Directions » Can you change "header" to "top bar" in the material that begins at the line containing "You are a computer-use agent." and stops after the line containing "[x=48, y=31]", keeping everything else unchanged and leaving the picture out?
***** Material provided *****
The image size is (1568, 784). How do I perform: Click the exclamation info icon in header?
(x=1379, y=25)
*****
***** Material provided *****
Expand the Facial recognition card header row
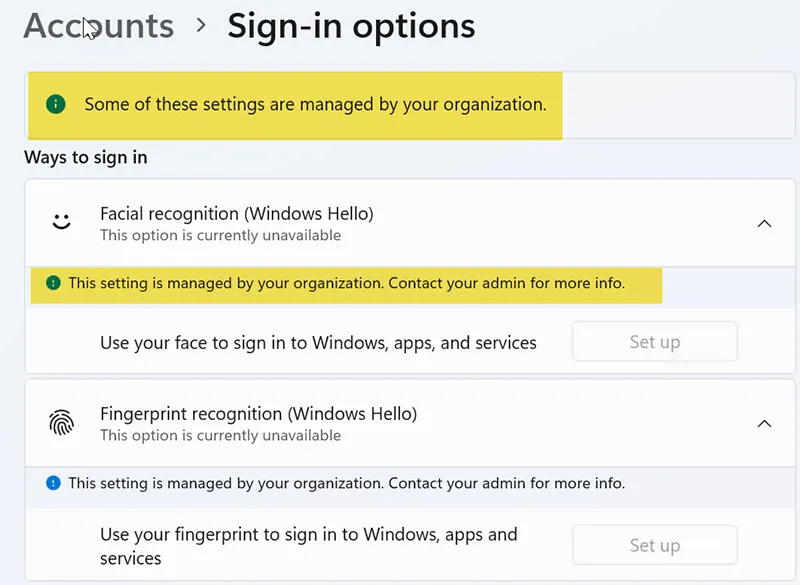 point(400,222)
*****
***** Material provided *****
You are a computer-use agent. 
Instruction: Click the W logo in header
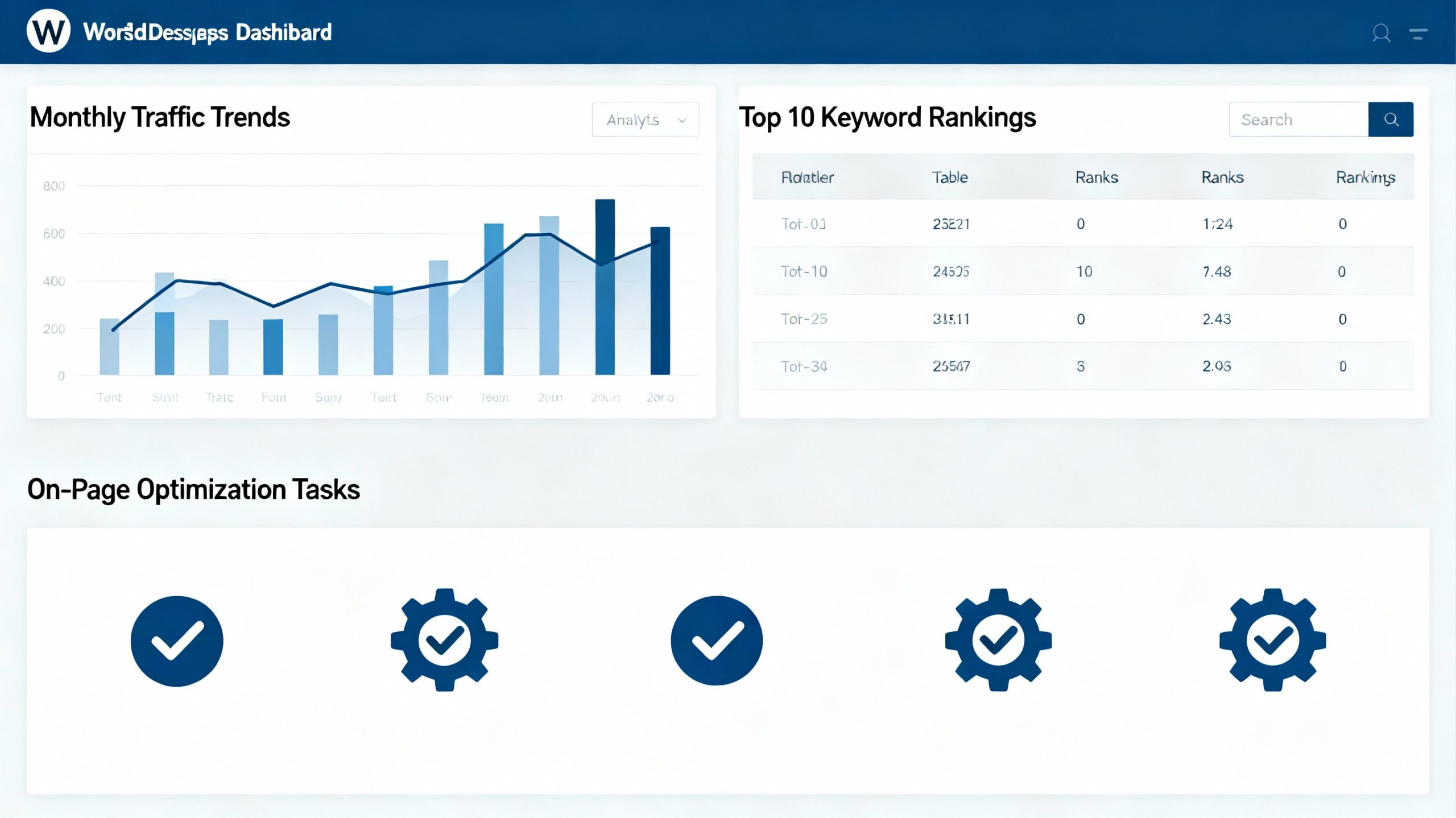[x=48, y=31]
*****
Result of the exercise »
You are a computer-use agent. 
Instruction: Click the W logo in top bar
[x=48, y=31]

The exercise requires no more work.